WORK INSTRUCTIONS: Copy exactly the lines of the material below that fall between the line with "You are a GUI" and the line with "The image size is (855, 902).", both of those lines included; pictures stay out.

MATERIAL FOR THE TASK:
# # #
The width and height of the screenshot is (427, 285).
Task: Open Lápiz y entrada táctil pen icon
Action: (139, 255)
# # #
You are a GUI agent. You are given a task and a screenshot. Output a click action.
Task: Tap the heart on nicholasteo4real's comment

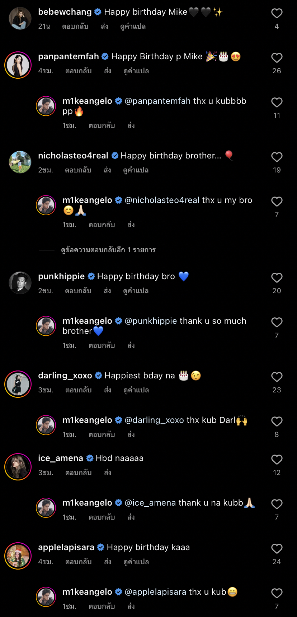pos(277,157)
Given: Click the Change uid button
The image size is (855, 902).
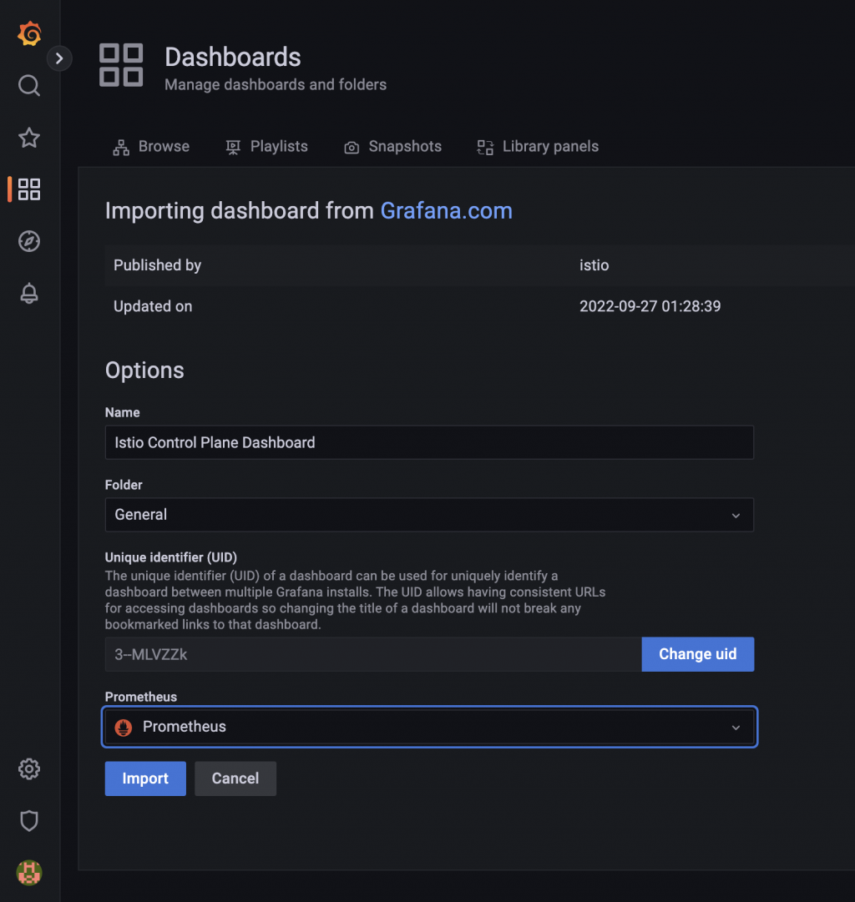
# # #
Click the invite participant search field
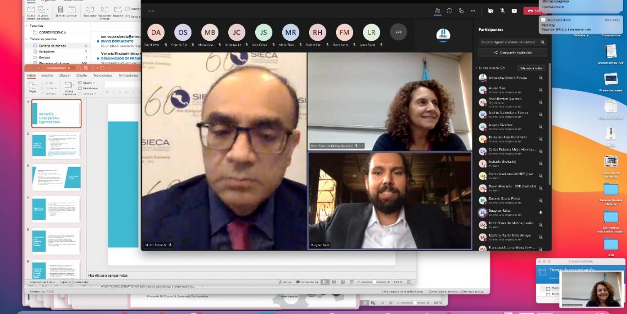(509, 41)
# # #
SOLUTION:
You are a GUI agent. You are given a task and a screenshot. Output a click action.
Task: Tap the heart on nicholasteo4real's comment

pos(277,157)
Given: Click the Change uid button
The image size is (855, 902).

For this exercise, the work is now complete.